§ Assigned task
Your task is to return the span of lines beginning at the one with "Task: Click the Effects palette icon" and ending at the last line of the data, exactly as it stands.

(Collected data)
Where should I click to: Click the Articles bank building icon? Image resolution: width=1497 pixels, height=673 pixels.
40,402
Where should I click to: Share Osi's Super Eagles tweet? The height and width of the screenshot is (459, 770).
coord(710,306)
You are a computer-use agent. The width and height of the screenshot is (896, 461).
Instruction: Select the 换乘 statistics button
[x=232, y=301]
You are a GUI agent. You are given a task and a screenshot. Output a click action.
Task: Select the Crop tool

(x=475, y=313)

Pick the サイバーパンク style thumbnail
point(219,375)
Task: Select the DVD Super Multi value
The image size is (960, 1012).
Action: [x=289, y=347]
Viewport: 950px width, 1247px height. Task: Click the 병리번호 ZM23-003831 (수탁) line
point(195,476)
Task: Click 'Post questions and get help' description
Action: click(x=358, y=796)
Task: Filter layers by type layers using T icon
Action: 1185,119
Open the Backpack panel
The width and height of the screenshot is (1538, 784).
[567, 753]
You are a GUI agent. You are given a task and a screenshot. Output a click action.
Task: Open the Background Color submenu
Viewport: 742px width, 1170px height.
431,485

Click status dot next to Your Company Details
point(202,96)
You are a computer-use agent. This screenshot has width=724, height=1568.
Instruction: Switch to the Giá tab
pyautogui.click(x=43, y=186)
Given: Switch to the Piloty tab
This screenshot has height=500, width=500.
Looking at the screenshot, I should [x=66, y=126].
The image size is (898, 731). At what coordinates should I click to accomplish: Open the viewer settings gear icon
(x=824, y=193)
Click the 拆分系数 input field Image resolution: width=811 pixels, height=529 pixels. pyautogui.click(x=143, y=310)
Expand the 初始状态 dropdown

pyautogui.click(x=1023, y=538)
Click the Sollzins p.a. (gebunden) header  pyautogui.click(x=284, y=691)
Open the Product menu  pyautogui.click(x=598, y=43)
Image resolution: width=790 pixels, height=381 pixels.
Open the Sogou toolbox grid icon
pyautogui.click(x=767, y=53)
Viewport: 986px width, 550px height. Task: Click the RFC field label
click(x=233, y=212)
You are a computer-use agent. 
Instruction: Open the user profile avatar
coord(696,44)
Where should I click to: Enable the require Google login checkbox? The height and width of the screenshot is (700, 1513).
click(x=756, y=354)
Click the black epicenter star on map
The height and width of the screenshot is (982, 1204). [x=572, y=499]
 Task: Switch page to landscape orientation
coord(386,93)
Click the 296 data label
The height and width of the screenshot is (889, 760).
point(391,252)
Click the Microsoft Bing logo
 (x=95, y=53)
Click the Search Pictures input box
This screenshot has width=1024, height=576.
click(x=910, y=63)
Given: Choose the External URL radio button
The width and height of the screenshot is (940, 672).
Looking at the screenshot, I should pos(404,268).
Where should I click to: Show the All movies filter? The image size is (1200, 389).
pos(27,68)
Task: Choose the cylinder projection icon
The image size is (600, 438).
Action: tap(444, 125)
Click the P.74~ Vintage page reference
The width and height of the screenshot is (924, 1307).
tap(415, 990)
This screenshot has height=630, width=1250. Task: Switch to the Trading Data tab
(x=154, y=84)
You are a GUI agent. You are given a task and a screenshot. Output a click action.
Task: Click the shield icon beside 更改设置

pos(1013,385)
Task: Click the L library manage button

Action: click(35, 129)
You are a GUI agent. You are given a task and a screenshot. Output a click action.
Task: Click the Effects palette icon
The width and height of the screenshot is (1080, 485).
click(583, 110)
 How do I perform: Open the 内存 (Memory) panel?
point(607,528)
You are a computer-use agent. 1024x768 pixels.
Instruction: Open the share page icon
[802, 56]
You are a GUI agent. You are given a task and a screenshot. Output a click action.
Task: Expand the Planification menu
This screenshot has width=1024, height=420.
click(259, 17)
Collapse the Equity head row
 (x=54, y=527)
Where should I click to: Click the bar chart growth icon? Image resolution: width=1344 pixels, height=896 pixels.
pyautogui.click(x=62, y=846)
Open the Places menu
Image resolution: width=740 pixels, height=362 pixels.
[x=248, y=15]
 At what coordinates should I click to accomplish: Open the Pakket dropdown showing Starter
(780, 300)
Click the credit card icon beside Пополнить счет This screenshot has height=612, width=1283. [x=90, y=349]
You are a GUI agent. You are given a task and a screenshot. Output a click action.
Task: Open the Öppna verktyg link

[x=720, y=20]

§ Exercise solution
Task: Click the Effects palette icon
The width and height of the screenshot is (1080, 485).
click(583, 110)
 How do I perform: Open the 内存 (Memory) panel?
point(607,528)
You are a computer-use agent. 1024x768 pixels.
Instruction: Open the share page icon
[802, 56]
You are a GUI agent. You are given a task and a screenshot. Output a click action.
Task: Expand the Planification menu
This screenshot has width=1024, height=420.
click(259, 17)
Collapse the Equity head row
 (x=54, y=527)
Where should I click to: Click the bar chart growth icon? Image resolution: width=1344 pixels, height=896 pixels.
pyautogui.click(x=62, y=846)
Open the Places menu
Image resolution: width=740 pixels, height=362 pixels.
[x=248, y=15]
 At what coordinates should I click to accomplish: Open the Pakket dropdown showing Starter
(780, 300)
Click the credit card icon beside Пополнить счет This screenshot has height=612, width=1283. [x=90, y=349]
You are a GUI agent. You are given a task and a screenshot. Output a click action.
Task: Open the Öppna verktyg link

[x=720, y=20]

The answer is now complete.